_Extracted information:_
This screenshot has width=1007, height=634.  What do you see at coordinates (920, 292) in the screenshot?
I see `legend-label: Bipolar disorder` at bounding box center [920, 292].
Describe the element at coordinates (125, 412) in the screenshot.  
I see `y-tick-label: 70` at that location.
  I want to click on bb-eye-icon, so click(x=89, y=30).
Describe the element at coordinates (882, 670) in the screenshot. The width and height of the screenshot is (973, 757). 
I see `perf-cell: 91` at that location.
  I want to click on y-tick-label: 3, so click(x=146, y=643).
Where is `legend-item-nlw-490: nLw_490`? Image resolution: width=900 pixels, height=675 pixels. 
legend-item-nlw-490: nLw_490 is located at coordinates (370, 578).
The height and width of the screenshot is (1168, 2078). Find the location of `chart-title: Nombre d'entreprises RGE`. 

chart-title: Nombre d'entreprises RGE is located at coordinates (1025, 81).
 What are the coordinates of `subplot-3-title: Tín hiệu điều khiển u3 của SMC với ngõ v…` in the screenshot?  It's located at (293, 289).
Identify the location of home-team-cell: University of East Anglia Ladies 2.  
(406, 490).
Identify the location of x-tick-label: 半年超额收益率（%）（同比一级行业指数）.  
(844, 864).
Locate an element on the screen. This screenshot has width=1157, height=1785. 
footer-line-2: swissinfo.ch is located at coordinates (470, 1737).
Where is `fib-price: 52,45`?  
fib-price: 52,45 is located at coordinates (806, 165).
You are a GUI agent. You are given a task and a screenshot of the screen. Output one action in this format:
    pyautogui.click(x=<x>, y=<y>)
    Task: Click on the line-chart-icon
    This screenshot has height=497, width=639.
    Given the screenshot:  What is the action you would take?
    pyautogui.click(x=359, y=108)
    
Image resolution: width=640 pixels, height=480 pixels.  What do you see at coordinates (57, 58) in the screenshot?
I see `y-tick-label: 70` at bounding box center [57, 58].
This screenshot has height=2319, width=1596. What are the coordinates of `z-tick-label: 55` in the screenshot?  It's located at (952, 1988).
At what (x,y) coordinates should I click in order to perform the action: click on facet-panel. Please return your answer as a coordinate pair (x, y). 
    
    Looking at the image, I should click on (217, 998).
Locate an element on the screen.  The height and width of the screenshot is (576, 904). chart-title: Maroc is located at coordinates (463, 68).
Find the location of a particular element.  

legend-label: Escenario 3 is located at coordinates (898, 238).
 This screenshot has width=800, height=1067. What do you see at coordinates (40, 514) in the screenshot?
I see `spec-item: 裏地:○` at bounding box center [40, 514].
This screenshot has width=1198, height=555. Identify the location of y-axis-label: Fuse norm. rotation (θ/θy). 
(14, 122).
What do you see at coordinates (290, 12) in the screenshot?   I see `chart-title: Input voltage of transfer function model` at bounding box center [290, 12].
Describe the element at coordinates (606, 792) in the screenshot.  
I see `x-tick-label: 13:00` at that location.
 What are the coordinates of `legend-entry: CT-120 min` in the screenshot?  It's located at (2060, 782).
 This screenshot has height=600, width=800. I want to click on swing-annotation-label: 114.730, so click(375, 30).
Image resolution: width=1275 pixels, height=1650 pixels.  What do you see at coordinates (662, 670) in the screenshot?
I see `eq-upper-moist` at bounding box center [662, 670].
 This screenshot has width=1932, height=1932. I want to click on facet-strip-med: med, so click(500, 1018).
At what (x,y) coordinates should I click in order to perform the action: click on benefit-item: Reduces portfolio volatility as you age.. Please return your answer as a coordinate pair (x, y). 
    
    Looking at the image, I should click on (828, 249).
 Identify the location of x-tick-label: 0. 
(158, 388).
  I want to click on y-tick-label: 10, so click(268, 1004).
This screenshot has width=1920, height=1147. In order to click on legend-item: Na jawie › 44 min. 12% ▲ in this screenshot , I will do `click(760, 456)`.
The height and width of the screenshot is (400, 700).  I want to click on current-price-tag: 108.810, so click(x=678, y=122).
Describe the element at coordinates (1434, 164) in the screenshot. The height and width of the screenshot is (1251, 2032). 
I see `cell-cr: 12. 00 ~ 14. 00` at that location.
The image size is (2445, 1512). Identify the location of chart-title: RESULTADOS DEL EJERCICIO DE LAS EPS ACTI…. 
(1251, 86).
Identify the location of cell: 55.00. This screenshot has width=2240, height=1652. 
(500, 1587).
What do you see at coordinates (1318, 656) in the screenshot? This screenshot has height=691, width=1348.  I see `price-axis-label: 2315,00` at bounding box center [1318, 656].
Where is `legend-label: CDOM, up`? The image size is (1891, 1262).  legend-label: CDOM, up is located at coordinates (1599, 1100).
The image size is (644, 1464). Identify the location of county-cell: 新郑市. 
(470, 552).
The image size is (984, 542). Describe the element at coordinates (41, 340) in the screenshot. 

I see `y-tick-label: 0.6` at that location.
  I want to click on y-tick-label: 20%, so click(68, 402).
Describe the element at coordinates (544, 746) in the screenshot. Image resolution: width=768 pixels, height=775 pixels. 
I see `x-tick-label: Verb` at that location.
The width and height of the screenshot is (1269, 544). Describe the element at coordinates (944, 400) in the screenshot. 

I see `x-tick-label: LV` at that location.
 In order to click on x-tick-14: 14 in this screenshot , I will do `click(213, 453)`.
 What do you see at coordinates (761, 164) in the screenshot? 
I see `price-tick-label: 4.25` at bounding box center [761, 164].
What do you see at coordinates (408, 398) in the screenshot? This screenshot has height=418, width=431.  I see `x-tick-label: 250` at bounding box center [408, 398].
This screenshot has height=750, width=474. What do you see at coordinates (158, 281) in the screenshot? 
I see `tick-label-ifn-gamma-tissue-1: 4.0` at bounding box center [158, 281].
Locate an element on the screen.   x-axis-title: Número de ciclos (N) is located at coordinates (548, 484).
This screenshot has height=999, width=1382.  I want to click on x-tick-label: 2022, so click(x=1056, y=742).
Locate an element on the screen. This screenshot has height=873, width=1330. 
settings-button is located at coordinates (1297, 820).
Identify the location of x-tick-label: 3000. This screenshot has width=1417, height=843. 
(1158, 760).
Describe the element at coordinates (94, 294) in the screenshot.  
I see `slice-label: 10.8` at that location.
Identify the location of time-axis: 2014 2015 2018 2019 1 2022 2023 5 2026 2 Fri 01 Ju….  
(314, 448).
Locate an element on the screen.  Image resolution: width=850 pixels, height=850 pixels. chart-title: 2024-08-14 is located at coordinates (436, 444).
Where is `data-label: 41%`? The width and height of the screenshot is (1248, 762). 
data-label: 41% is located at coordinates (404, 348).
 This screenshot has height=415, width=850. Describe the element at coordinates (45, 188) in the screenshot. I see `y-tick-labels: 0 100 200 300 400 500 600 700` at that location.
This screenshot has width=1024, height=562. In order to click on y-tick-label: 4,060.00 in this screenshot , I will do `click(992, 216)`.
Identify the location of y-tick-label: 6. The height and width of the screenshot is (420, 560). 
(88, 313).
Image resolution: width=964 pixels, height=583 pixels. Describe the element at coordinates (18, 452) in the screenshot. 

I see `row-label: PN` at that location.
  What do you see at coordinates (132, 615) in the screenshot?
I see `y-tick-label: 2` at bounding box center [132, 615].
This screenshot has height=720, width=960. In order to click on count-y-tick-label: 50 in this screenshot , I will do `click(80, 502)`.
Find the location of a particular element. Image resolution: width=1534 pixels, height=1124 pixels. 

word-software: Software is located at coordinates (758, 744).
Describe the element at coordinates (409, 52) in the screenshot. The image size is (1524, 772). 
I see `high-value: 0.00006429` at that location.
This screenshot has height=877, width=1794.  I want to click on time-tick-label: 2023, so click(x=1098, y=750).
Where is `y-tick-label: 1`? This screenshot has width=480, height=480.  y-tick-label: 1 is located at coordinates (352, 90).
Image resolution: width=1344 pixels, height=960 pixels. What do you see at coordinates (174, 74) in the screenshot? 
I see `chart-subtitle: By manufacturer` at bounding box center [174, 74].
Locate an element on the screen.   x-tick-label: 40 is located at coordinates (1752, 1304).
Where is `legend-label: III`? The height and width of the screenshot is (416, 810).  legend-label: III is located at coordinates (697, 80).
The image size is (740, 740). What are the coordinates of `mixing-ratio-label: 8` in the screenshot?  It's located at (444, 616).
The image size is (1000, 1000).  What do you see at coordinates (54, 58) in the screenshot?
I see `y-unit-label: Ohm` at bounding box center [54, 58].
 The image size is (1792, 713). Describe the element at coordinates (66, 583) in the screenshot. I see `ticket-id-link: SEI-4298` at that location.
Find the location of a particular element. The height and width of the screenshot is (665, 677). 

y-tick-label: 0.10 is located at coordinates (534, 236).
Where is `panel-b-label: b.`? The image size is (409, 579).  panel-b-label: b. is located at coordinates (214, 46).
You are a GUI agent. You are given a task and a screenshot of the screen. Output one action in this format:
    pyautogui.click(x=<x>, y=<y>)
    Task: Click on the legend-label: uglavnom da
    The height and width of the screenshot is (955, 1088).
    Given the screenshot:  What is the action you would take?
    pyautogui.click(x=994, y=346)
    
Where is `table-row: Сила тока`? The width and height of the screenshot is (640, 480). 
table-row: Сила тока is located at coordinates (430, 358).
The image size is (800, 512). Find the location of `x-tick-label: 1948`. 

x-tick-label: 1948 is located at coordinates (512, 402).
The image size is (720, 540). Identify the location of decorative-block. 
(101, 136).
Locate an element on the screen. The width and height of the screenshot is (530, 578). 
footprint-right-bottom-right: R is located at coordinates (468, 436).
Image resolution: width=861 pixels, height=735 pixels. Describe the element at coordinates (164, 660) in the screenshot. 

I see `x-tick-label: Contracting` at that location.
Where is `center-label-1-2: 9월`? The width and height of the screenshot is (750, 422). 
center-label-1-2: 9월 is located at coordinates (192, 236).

_Assigned task:_ Rewrite the material from the line containing "Image resolution: width=861" through the end of the material as a Markdown table with the columns Row and Line, omitting blank lines.

_Solution for this problem:_
| Row | Line |
|---|---|
| 1 | Image resolution: width=861 pixels, height=735 pixels. Describe the element at coordinates (164, 660) in the screenshot.  |
| 2 | I see `x-tick-label: Contracting` at that location. |
| 3 | Where is `center-label-1-2: 9월`? The width and height of the screenshot is (750, 422).  |
| 4 | center-label-1-2: 9월 is located at coordinates (192, 236). |